* _出題_
ネットショップの同梱物の工夫を紹介する文章を、最後の文の後から書き継げ。

* _原文_
━━━━

ネットショップの業務効率化につながる「同梱物」の工夫を事例で紹介

私は仕事柄、ネットショッピングをすると、各お店の「同梱物」を事例収集する趣味があります。今回はその中からネットショップの業務効率化に繋がる工夫を感じたものを紹介します。

いつもの同梱物を見直すだけで、お客さんからの「よくある質問」を減らせたり、「バックヤードで繰り返し発生する作業」を減らせるかもしれません。 同梱物を何年も見直してないなという人は必読です!

とはいえ、紹介する同梱物の事例の中には、大がかりな仕組みが必要なものもあり、すべての人に参考になるものではありません。なので「こういった工夫も出来るんだな」と頭を柔らかくするための材料としてご覧いただき、習慣的にやっている作業を見直すきかっけとしていただければと思います。

下記順番で5つの事例を紹介していきます。
(同梱物に限らず、忙しい状況全般への対策については、前回のブログをご覧ください。)

1.定型的な問い合わせを防ぐ

ネットショップを運営していると、しょっちゅう同じ問い合わせが寄せられますよね。

例えば、
「初期不良があった。返品したいけどどうしたら良い?」
「後払いで注文したが、支払いはどのようにすれば良い?」など。

こういったよくある質問は、お客さんに疑問を感じさせてしまう前に、お店からの案内によって、お客さんの自己解決を促せると、お客さんもお店もハッピーですよね。

そしてこのような典型的な問い合わせは、同梱物の工夫で減らせる(=お客さんに自己解決してもらえるはず)かもしれません。

ここでは私の個人的な買い物で見かけた事例を、いくつかご紹介します。

返品用の着払い伝票を同封する

ネット注文して届いた商品には「宛名(ショップへの返送先)」と「品名:返品衣類」が印字された返品用の着払い伝票が同梱されている

店の工夫

このお店の工夫は、「返品用の着払い伝票」を一緒に同封している点です。

写真の画質が悪くて見えないと思うので(スミマセン)解説しますと、返品用の着払い伝票には予め「宛先(ショップへの返送先)」と「品名:返品衣類」が印字された状態になっているのです。

どんな効果がある?

返品用伝票が付属されていることで、返品方法についての問い合わせを減らす効果が期待できます。

ネットショップでは、商品に初期不良があり、お客さんから「どのように返品したら良いか?」といった質問が来ることは多いはず。その都度、同じように対応方法を案内するのは、店としては非効率ですよね。

そこで、この「返品用伝票」の同封です。お客さんはしっかりと案内を読まなくても、「この伝票を貼って返送すれば良さそうだ」と自身で察知できるため、問い合わせを防ぐことにつながります。 また、予め宛先や品名を印字しておけば、お客さんは自分の名前と住所を書くだけでよく、返送時の負荷を軽減する効果も見込め、一石二鳥です。

とはいえこれらは手間もコストもかかりますから、どのお店にもおすすめという訳ではありません。お店の規模や状況によっては、判断が分かれるところだと思います。

━━━━

[記録]
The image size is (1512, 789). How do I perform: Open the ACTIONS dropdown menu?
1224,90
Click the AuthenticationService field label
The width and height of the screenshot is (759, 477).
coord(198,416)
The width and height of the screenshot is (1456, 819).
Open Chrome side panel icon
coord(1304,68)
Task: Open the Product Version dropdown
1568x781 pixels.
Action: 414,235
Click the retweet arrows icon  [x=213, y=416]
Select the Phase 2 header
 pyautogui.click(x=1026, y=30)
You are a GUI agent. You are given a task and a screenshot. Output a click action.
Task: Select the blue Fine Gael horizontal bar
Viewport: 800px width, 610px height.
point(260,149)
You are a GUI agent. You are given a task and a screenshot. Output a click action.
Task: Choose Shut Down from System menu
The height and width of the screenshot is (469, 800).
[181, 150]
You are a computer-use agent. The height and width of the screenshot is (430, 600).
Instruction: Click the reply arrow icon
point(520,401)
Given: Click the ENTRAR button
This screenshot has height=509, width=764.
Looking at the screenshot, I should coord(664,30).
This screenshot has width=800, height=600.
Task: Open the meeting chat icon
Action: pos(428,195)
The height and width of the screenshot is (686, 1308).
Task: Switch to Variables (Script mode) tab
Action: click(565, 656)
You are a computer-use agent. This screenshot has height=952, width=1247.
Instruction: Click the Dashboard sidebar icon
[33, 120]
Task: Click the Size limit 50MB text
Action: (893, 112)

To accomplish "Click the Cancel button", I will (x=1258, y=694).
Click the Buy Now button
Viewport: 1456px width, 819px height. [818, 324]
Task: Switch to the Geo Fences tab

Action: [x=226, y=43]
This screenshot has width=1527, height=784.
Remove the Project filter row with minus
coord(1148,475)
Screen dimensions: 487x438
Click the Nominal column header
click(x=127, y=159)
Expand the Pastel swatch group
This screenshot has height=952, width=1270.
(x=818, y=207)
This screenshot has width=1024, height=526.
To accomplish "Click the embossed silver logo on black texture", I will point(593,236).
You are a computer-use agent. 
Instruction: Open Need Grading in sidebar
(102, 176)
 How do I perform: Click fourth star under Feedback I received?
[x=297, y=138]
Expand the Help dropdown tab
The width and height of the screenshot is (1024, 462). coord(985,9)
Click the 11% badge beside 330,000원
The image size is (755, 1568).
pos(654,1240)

━━━━

* _解答_
返品可能商品をわかりやすくする

あるお店の納品書の中では、商品ごとに「返品を受け付けるか/受け付けないか」が、ひと目で分かるようチェック印をつけられるようになっている

店の工夫

こちらのお店では、納品書の中で、商品ごとに「返品を受け付けるか/受け付けないか」が、ひと目で分かるような案内になっています。

赤枠で示した「チェック印」の有無がそれです。返品可能な商品にだけ、チェック印がつけられるようになっています。

どんな効果がある?

この工夫によって、「本来返品できない商品が、お客さんから返品されてきてしまう」事態の発生割合が減らせそうです。

「チェック印」によって、「返品を受け付けていない商品の確認」が簡単になりますから、商品返品時のお店への確認頻度も下げられるかもしれません。

後払い支払い用紙を同封する

店の工夫

最近コスメを購入した際に、「後払い用の支払い用紙」が商品と一緒に同梱されていることがありました。 (写真はどこかにやってしまいました・・・スミマセン。)

通常、後払い決済のフローとしては、「後払い用の支払い用紙」は、商品とは別送でポストに届くものですが、後払いサービスもどんどん進化しているようです。

どんな効果がある?

従来の「後払い決済」フローの場合、よくお客さんから聞かれるのが、「後払いで注文して商品を受け取ったが、支払いはどのようにすれば良いのか?」という質問です。数日後にポストに支払い用紙が届くはずですが、お客さんはそうした情報を把握していないと不安になり、店に問い合わせてしまいますよね。

ですが、先ほど紹介したように「支払い用紙を商品と同封」することができれば、こうした問い合わせは減らせるでしょう。

【注意】
この対応は、「楽天ペイの後払い決済」では導入不可です。本店などで後払いを独自活用しているお店の場合は、導入可能かもしれません。気になる方は、後払い決済代行企業に、サービス内容や料金などを問い合わせてみてもらえればと思います。

2.オペレーションを短縮する

続いてご紹介するのは、同梱物の工夫によって「バックヤードで繰り返し発生する作業の時短」を目指せる事例です。

取り入れたからといって、1件1件の時間短縮効果はわずかかもしれません。ですが、毎日発生する作業時間を1秒でも短縮できると、長い目で見た時に大きな改善効果に繋がります。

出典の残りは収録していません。